-------- MATERIALS PROVIDED --------
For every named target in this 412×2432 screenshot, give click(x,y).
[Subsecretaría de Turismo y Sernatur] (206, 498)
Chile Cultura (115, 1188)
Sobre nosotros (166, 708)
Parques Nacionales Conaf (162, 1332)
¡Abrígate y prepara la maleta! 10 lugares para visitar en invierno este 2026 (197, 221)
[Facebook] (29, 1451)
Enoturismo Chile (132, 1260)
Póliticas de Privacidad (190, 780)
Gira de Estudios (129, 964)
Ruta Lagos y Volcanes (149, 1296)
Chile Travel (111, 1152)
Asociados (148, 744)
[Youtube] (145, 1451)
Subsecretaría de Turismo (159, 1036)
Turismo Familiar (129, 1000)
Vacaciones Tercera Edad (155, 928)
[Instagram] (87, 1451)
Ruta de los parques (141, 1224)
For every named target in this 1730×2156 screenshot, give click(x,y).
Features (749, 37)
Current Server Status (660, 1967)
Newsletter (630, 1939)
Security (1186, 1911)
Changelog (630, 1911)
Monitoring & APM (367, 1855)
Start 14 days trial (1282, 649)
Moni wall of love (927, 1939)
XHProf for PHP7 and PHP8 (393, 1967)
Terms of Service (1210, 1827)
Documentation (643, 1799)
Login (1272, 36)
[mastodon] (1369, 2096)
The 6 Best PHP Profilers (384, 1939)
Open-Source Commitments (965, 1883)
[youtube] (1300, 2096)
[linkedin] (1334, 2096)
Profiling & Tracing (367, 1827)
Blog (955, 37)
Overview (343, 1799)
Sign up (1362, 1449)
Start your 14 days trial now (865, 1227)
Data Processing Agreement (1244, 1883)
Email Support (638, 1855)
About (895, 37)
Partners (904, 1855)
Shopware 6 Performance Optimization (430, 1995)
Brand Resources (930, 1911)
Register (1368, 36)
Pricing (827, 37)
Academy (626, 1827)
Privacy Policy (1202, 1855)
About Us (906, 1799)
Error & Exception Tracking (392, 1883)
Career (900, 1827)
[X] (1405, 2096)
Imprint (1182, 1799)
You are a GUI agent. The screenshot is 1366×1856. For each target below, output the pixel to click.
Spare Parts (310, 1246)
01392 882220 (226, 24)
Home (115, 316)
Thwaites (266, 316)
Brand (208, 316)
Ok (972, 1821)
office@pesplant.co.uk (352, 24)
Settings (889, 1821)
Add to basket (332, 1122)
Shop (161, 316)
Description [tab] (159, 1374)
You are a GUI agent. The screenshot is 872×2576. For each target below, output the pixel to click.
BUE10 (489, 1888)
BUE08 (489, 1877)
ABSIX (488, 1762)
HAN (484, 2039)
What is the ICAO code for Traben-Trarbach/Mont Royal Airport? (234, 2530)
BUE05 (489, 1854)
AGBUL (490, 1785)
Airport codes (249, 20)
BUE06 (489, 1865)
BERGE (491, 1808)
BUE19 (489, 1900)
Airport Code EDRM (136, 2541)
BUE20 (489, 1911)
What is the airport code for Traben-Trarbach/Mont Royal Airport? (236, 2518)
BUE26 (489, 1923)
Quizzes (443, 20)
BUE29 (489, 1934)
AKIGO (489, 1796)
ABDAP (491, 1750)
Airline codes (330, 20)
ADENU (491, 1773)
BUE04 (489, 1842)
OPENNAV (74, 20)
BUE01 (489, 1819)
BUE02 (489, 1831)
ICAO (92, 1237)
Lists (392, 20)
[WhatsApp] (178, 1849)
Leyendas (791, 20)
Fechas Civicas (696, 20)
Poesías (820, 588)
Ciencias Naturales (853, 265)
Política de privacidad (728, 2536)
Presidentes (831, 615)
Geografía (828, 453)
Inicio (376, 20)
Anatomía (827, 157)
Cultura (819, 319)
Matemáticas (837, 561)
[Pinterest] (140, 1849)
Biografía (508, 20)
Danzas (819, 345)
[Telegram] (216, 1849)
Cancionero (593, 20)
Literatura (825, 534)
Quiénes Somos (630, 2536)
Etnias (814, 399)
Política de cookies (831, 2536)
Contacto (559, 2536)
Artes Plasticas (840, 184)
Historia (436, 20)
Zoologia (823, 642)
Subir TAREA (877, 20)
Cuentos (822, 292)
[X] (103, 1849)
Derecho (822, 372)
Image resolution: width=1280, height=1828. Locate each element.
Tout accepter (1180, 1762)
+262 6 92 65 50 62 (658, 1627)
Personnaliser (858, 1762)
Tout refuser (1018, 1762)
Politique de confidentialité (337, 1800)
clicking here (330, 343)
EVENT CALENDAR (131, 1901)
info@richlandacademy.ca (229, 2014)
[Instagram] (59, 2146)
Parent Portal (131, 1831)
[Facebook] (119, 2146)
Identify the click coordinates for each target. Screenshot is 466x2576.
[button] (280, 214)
--------
## TASK OBJECTIVE
The answer should consist solely of the lines from the first line above through the one with "Gira de Estudios (129, 964)", both included, repeated exactly.

## ANSWER TO THIS EXERCISE
For every named target in this 412×2432 screenshot, give click(x,y).
[Subsecretaría de Turismo y Sernatur] (206, 498)
Chile Cultura (115, 1188)
Sobre nosotros (166, 708)
Parques Nacionales Conaf (162, 1332)
¡Abrígate y prepara la maleta! 10 lugares para visitar en invierno este 2026 (197, 221)
[Facebook] (29, 1451)
Enoturismo Chile (132, 1260)
Póliticas de Privacidad (190, 780)
Gira de Estudios (129, 964)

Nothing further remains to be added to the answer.